Supplied records:
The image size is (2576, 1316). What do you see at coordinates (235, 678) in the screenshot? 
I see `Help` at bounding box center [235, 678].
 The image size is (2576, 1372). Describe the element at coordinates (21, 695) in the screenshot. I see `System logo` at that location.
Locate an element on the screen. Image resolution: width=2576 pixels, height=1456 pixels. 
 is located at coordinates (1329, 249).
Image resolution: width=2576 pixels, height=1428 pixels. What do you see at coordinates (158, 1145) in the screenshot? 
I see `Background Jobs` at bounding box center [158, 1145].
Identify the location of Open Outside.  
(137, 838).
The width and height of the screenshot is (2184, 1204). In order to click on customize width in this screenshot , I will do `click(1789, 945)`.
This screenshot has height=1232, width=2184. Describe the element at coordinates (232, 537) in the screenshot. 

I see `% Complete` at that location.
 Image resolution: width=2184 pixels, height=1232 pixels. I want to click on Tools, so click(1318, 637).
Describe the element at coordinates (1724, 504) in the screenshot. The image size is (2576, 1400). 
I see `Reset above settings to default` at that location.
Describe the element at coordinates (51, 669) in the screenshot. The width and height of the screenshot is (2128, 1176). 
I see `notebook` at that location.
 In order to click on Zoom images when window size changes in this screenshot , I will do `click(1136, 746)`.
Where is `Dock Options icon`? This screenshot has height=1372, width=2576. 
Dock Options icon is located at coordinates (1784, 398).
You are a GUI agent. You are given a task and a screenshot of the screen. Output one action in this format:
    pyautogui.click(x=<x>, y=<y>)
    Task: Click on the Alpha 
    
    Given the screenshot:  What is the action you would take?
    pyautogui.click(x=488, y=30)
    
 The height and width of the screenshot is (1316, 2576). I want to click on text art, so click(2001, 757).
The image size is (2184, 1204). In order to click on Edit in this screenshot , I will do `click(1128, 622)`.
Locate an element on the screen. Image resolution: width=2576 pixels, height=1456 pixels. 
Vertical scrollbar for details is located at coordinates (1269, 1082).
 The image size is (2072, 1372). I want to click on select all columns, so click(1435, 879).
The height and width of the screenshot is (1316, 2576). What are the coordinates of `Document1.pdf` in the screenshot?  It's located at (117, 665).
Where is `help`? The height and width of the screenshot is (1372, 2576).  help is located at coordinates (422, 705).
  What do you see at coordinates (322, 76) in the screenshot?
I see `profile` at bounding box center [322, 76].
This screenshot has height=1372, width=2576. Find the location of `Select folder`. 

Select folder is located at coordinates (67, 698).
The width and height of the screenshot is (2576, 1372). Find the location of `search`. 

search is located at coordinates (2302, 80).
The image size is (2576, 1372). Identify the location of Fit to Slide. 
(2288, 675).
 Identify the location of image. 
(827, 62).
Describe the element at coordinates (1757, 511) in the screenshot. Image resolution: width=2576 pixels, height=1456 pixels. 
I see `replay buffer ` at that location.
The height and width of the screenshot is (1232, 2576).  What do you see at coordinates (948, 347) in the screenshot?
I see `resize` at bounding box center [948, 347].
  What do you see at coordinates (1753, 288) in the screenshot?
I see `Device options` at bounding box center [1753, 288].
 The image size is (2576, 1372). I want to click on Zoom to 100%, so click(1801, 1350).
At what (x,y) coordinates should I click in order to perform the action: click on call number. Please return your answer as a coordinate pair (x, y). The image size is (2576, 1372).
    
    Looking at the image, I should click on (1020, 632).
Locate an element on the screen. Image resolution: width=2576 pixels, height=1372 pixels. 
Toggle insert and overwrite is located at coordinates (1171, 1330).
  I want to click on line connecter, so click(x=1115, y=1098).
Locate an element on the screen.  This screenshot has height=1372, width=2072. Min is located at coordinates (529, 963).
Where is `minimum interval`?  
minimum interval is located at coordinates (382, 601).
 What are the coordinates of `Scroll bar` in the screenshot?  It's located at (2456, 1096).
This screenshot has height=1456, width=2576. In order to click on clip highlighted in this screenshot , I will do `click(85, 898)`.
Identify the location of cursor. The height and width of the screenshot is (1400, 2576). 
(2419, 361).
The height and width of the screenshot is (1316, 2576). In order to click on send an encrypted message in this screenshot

What to produce: Lay out the material above as a Markdown table with the columns Row and Line, one numbered row for each line and no rows for blank lines.

The answer:
| Row | Line |
|---|---|
| 1 | The image size is (2576, 1316). What do you see at coordinates (235, 678) in the screenshot?  |
| 2 | I see `Help` at bounding box center [235, 678]. |
| 3 |  The image size is (2576, 1372). Describe the element at coordinates (21, 695) in the screenshot. I see `System logo` at that location. |
| 4 | Locate an element on the screen. Image resolution: width=2576 pixels, height=1456 pixels.  |
| 5 |  is located at coordinates (1329, 249). |
| 6 | Image resolution: width=2576 pixels, height=1428 pixels. What do you see at coordinates (158, 1145) in the screenshot?  |
| 7 | I see `Background Jobs` at bounding box center [158, 1145]. |
| 8 | Identify the location of Open Outside.   |
| 9 | (137, 838). |
| 10 | The width and height of the screenshot is (2184, 1204). In order to click on customize width in this screenshot , I will do `click(1789, 945)`. |
| 11 | This screenshot has height=1232, width=2184. Describe the element at coordinates (232, 537) in the screenshot.  |
| 12 | I see `% Complete` at that location. |
| 13 |  Image resolution: width=2184 pixels, height=1232 pixels. I want to click on Tools, so click(1318, 637). |
| 14 | Describe the element at coordinates (1724, 504) in the screenshot. The image size is (2576, 1400).  |
| 15 | I see `Reset above settings to default` at that location. |
| 16 | Describe the element at coordinates (51, 669) in the screenshot. The width and height of the screenshot is (2128, 1176).  |
| 17 | I see `notebook` at that location. |
| 18 |  In order to click on Zoom images when window size changes in this screenshot , I will do `click(1136, 746)`. |
| 19 | Where is `Dock Options icon`? This screenshot has height=1372, width=2576.  |
| 20 | Dock Options icon is located at coordinates (1784, 398). |
| 21 | You are a GUI agent. You are given a task and a screenshot of the screen. Output one action in this format: |
| 22 |     pyautogui.click(x=<x>, y=<y>) |
| 23 |     Task: Click on the Alpha  |
| 24 |     Given the screenshot:  What is the action you would take? |
| 25 |     pyautogui.click(x=488, y=30) |
| 26 |  The height and width of the screenshot is (1316, 2576). I want to click on text art, so click(2001, 757). |
| 27 | The image size is (2184, 1204). In order to click on Edit in this screenshot , I will do `click(1128, 622)`. |
| 28 | Locate an element on the screen. Image resolution: width=2576 pixels, height=1456 pixels.  |
| 29 | Vertical scrollbar for details is located at coordinates (1269, 1082). |
| 30 |  The image size is (2072, 1372). I want to click on select all columns, so click(1435, 879). |
| 31 | The height and width of the screenshot is (1316, 2576). What are the coordinates of `Document1.pdf` in the screenshot?  It's located at (117, 665). |
| 32 | Where is `help`? The height and width of the screenshot is (1372, 2576).  help is located at coordinates (422, 705). |
| 33 |   What do you see at coordinates (322, 76) in the screenshot? |
| 34 | I see `profile` at bounding box center [322, 76]. |
| 35 | This screenshot has height=1372, width=2576. Find the location of `Select folder`.  |
| 36 | Select folder is located at coordinates (67, 698). |
| 37 | The width and height of the screenshot is (2576, 1372). Find the location of `search`.  |
| 38 | search is located at coordinates (2302, 80). |
| 39 | The image size is (2576, 1372). Identify the location of Fit to Slide.  |
| 40 | (2288, 675). |
| 41 |  Identify the location of image.  |
| 42 | (827, 62). |
| 43 | Describe the element at coordinates (1757, 511) in the screenshot. Image resolution: width=2576 pixels, height=1456 pixels.  |
| 44 | I see `replay buffer ` at that location. |
| 45 | The height and width of the screenshot is (1232, 2576).  What do you see at coordinates (948, 347) in the screenshot? |
| 46 | I see `resize` at bounding box center [948, 347]. |
| 47 |   What do you see at coordinates (1753, 288) in the screenshot? |
| 48 | I see `Device options` at bounding box center [1753, 288]. |
| 49 |  The image size is (2576, 1372). I want to click on Zoom to 100%, so click(1801, 1350). |
| 50 | At what (x,y) coordinates should I click in order to perform the action: click on call number. Please return your answer as a coordinate pair (x, y). The image size is (2576, 1372). |
| 51 |     Looking at the image, I should click on (1020, 632). |
| 52 | Locate an element on the screen. Image resolution: width=2576 pixels, height=1372 pixels.  |
| 53 | Toggle insert and overwrite is located at coordinates (1171, 1330). |
| 54 |   I want to click on line connecter, so click(x=1115, y=1098). |
| 55 | Locate an element on the screen.  This screenshot has height=1372, width=2072. Min is located at coordinates (529, 963). |
| 56 | Where is `minimum interval`?   |
| 57 | minimum interval is located at coordinates (382, 601). |
| 58 |  What are the coordinates of `Scroll bar` in the screenshot?  It's located at (2456, 1096). |
| 59 | This screenshot has height=1456, width=2576. In order to click on clip highlighted in this screenshot , I will do `click(85, 898)`. |
| 60 | Identify the location of cursor. The height and width of the screenshot is (1400, 2576).  |
| 61 | (2419, 361). |
| 62 | The height and width of the screenshot is (1316, 2576). In order to click on send an encrypted message in this screenshot |